-- Assignment --
Lines that contain the string "will" are the ones to list; copy all of them from the records.

-- Information given --
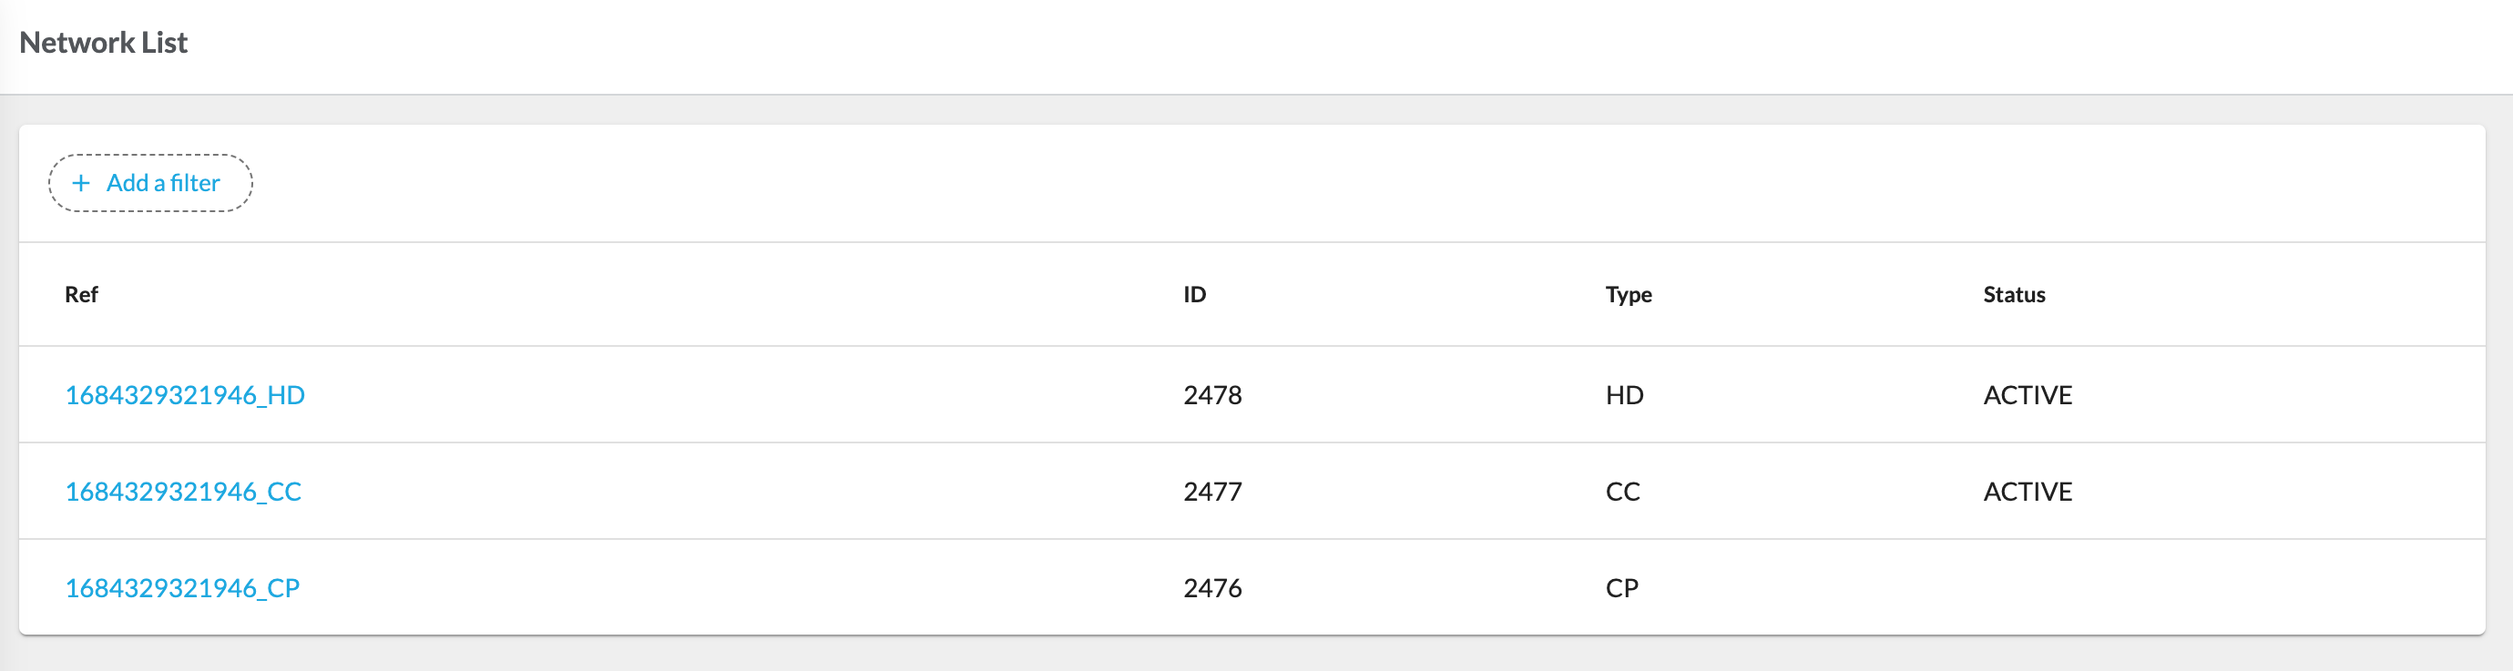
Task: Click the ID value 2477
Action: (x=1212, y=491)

...

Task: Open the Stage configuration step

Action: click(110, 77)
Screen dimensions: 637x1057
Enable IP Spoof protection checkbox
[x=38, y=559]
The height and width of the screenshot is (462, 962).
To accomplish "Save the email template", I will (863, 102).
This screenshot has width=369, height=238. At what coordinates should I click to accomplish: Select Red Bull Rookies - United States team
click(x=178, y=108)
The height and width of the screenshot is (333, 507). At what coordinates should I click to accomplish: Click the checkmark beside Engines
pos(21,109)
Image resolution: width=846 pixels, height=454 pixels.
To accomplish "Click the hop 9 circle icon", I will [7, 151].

---

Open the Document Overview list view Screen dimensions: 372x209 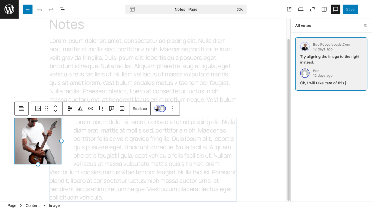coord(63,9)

-- Result --
To accomplish "Save the email template", I will (863, 102).
To accomplish "Click the hop 9 circle icon", I will [7, 151].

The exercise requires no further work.